ALİ TAŞ'IN 7. KİTABI “DİL ve KARAR” ÇIKTI
İşadamı kimliği ile tanıdığımız Bilgisayar Mühendisi Hemşehrimiz Ali Taş’ın kaleme aldığı “Dil ve Karar “ isimli yedinci kitabı okuyucusuyla buluşuyor.
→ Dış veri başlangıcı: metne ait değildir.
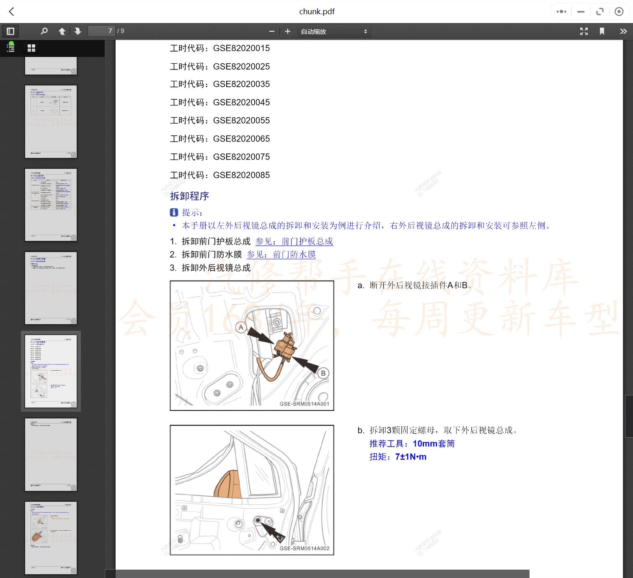This screenshot has height=578, width=633.
Task: Open the link 参见：前门防水膜
Action: [x=281, y=255]
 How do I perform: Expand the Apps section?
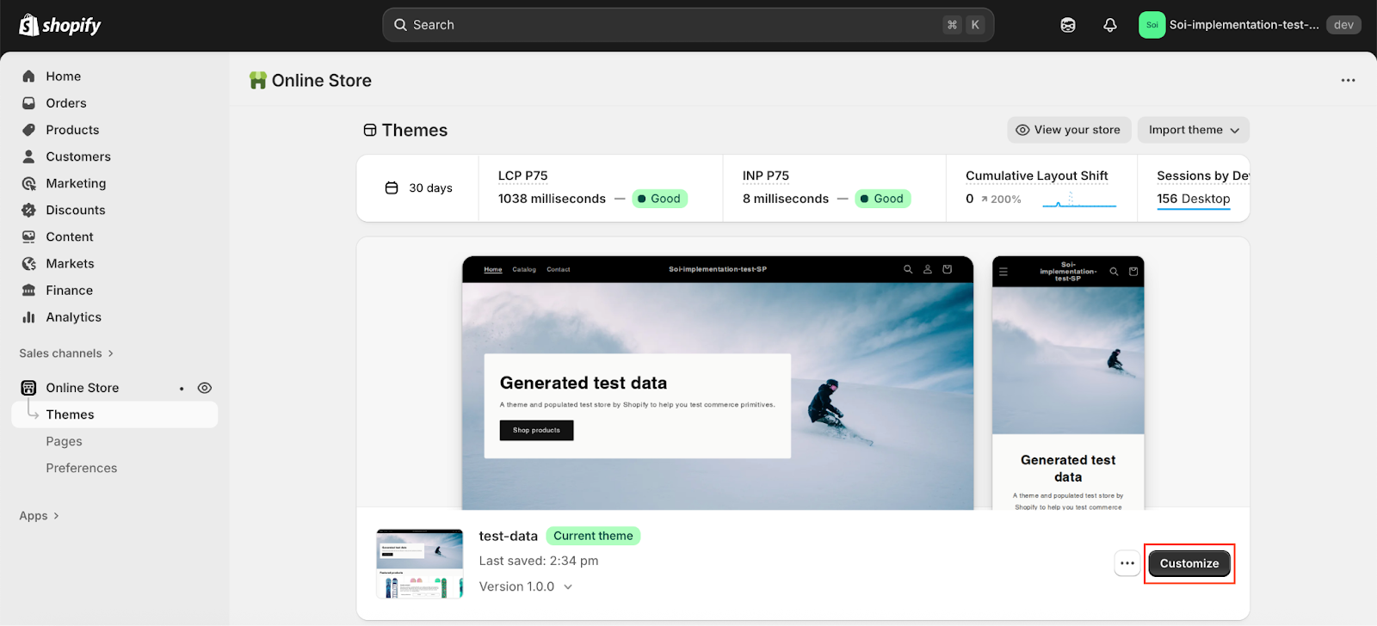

"Dil, düşünme yeteneğidir. Aynı zamanda iletişim ve karar aracıdır." diyen hemşehrimiz Ali Taş, kitap hakkında şu bilgileri paylaştı:
"Türklerin ilk ana yurtlarının Baykal gölünün kuzey veya kuzeydoğu bölgesi (Baykal – Lena arası) olduğunu araştırmalar göstermektedir. M.Ö. 10000 yıllarında Oğurlar ve Moğulların komşu olarak yaşamış ve temas etmiş oldukları ortaya çıkmaktadır. M.Ö. 12000 yıllarından başlayarak Ön Türkler; boylar şeklinde dünyaya yayılmış ve çeşitli halklarla temas ederek iletişim kurmuşlar ve dillerini yaymışlardır.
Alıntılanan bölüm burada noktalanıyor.